Saturday, March 24, 2012

More Inventory to Hit the Market

New Wave of Foreclosures Expected
Friday, March 16, 2012 — 

The number of homes entering foreclosure dropped in February, but a new up-turn may soon be on its way. The reason? 
 
The $26 billion settlement between 5 major banks and state attorneys general over past foreclosure practices.
 The agreement clarifies how foreclosures must be handled, and that is expected to enable banks to speed up their processing, putting many new delinquent homeowners into the foreclosure process.
 Cases could go forward after sitting in limbo for months — even years — with their delinquent owners squatting on the properties.
The banks involved are Bank of America, (BAC, Fortune 500) JPMorgan Chase (JPM, Fortune 500), Citibank (C, Fortune 500), Wells Fargo (WFC, Fortune 500) and Ally Financial.
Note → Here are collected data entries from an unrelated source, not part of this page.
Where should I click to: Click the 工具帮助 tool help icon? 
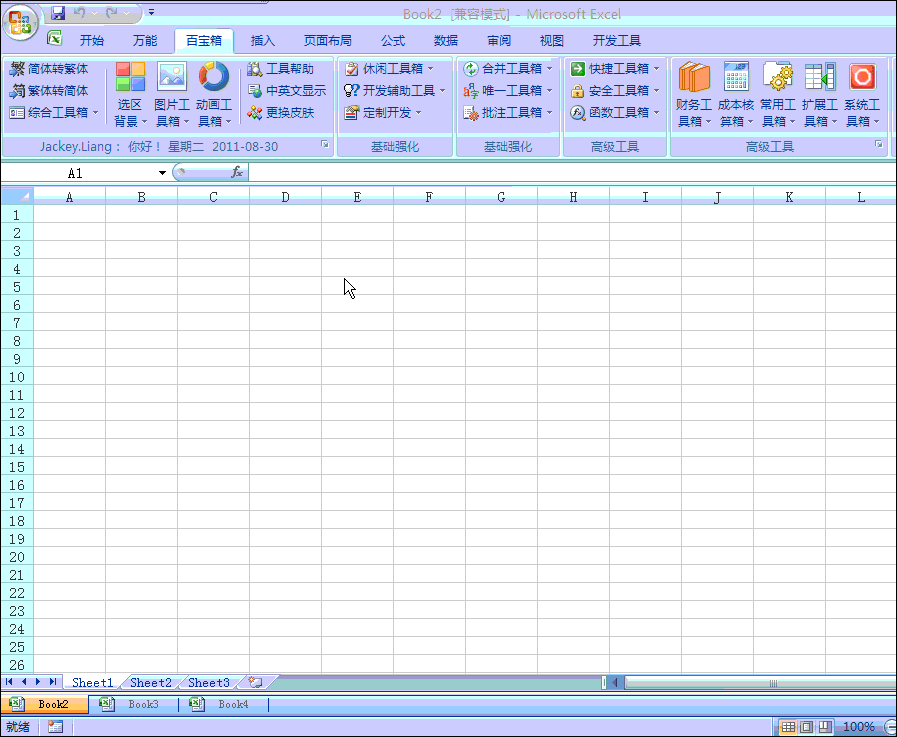(x=281, y=70)
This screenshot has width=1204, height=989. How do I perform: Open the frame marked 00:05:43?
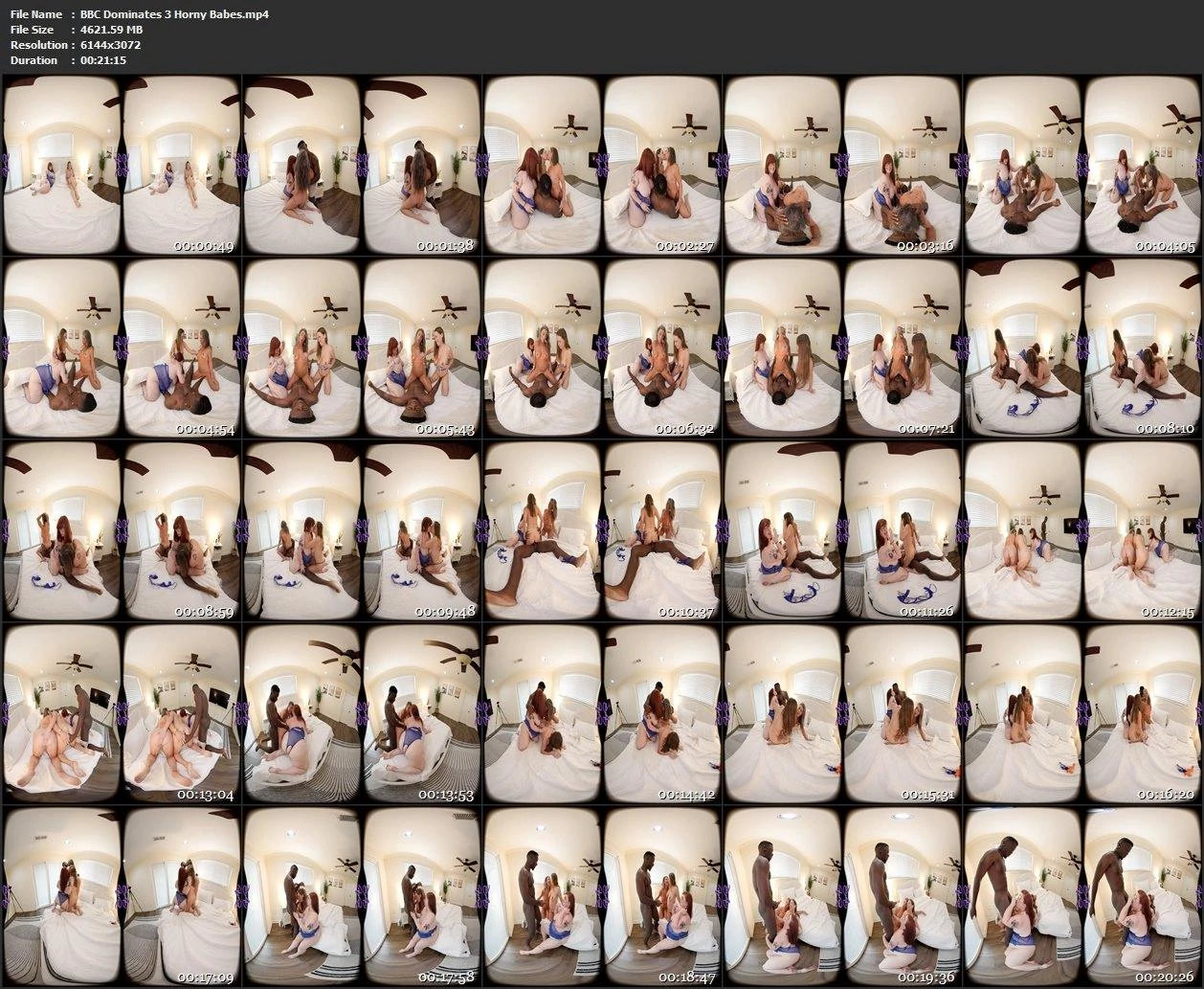coord(362,348)
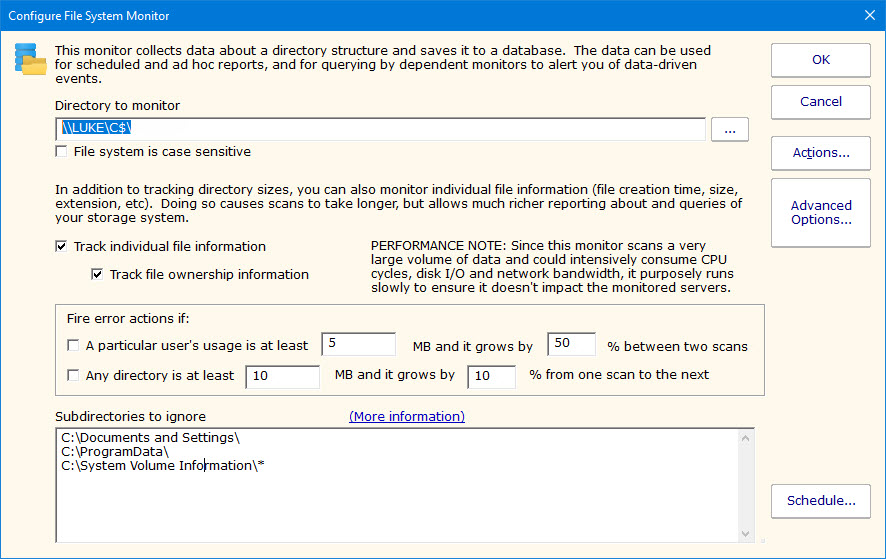Open the Schedule settings
This screenshot has width=886, height=559.
click(x=820, y=501)
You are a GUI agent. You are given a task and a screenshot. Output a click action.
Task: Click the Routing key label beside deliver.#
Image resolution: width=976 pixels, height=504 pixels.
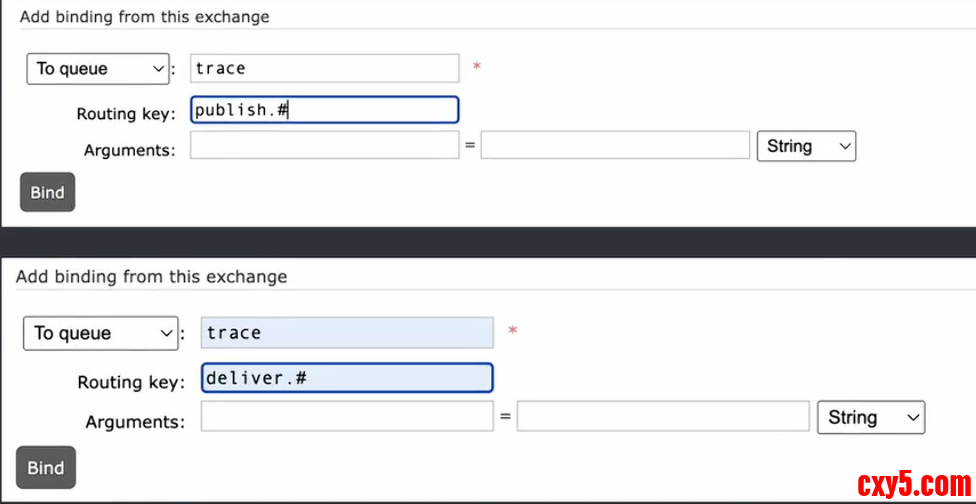(131, 382)
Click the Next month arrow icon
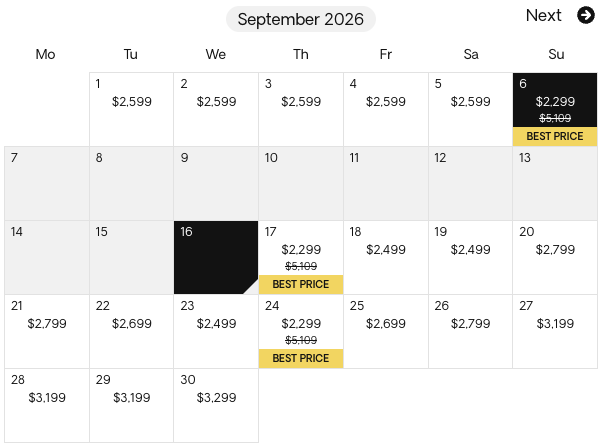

 “The pig is starting to move through the python,” said Daren Blomquist, director of marketing for RealtyTrac, which released its foreclosure report for February on Thursday.


Homeowners on the mortgage settlement: ‘This stinks’

Though filings for the month were down 8%, there were indications that the foreclosure pipeline was beginning to unclog.

Foreclosures had dropped much more in January — 19%. And 21 states posted increases in filings in February, the most since November 2010. Plus, half of the nation’s 20 largest metro areas reported increases as well, led by Tampa, Fla. (up 64%) and Miami (53%).

 “February’s numbers point to a gradually rising foreclosure tide as some of the barriers that have been holding back foreclosures are removed,” said Brandon Moore, CEO of RealtyTrac.


That Florida cities led the charge is a telling sign: The state was one of the states hardest hit by foreclosures, and it was also most affected when banks slowed the foreclosure process after the robo-signing scandal in fall 2010.
 Now, however, the banks appear to have resumed pressing the cases.